Activation of cell-survival transcription factor NFκB in L1Ig6-stimulated endothelial cells

Ligation of the integrin α_vβ₃ in endothelial cells has been shown to be important for their survival. Such ligation induces signalling events merging into the Raf-Ras-ERK cascade that eventually induces activation of nuclear factor kappa B (NFκB), leading to its phosphorylation and nuclear translocation and thus inhibiting apoptosis. Here, the recombinant sixth immunoglobulin-like domain of cell adhesion molecules L1 (L1Ig6), a ligand for integrin α_vβ ₃, was explored as a component of vascular implant surfaces to initiate the NFκB-cell survival pathway. This supposition was supported. Specifically, NFκB-p65 was expressed in human umbilical vein endothelial cells (HUVECs) and when stimulated on L1Ig6, the phosphorylated form was found in the nucleus in over 60% of the cells.

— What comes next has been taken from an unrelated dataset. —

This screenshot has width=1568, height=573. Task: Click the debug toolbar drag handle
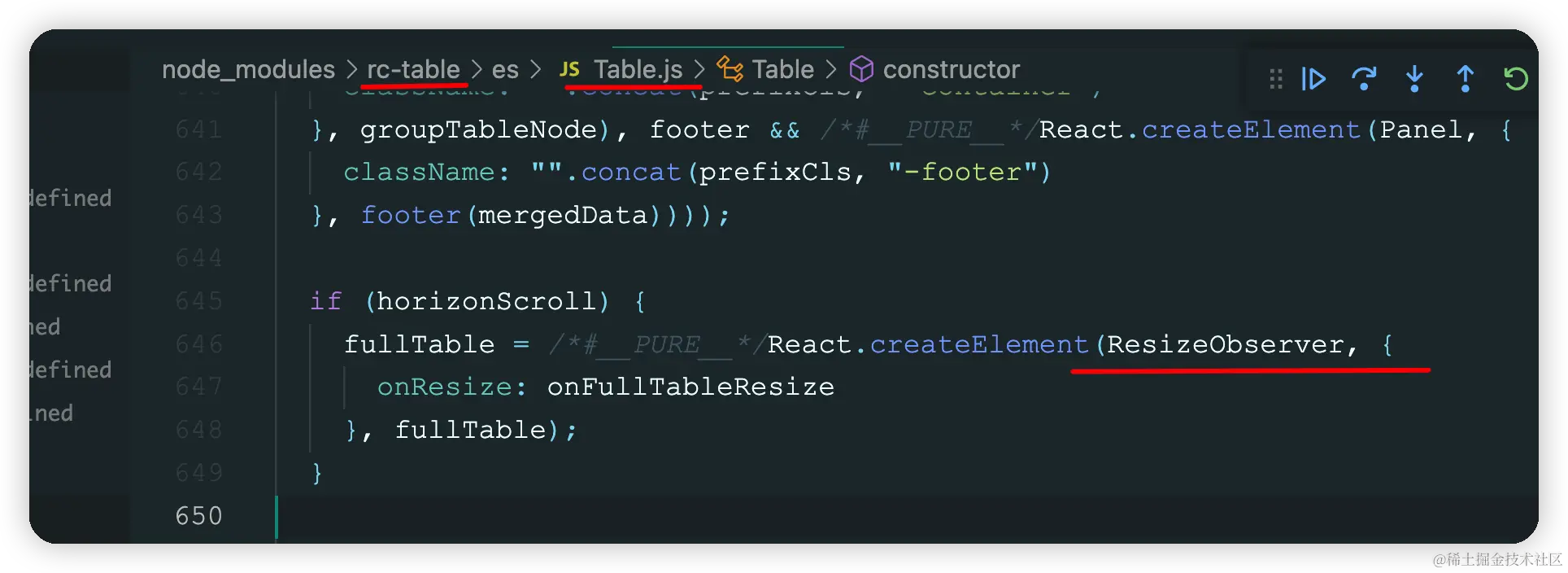(x=1275, y=79)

NFκB was not translocated into the nucleus on a number of other extracellular matrix substrates examined or when fibroblasts were cultured on L1Ig6. NFκB phosphorylation and nuclear translocation could be inhibited by blocking ligation of α _vβ₃ by L1Ig6 with an antibody recognizing α_vβ₃, with a cyclic RGD peptide, and with soluble L1Ig6. Moreover, blocking of α_vβ₃ interaction with L1Ig6 was correlated with induction of apoptosis. Thus, these experiments demonstrate that L1Ig6 may be useful as α_vβ ₃ ligand for the induction of endothelial survival pathways mediated by NFκB-p65.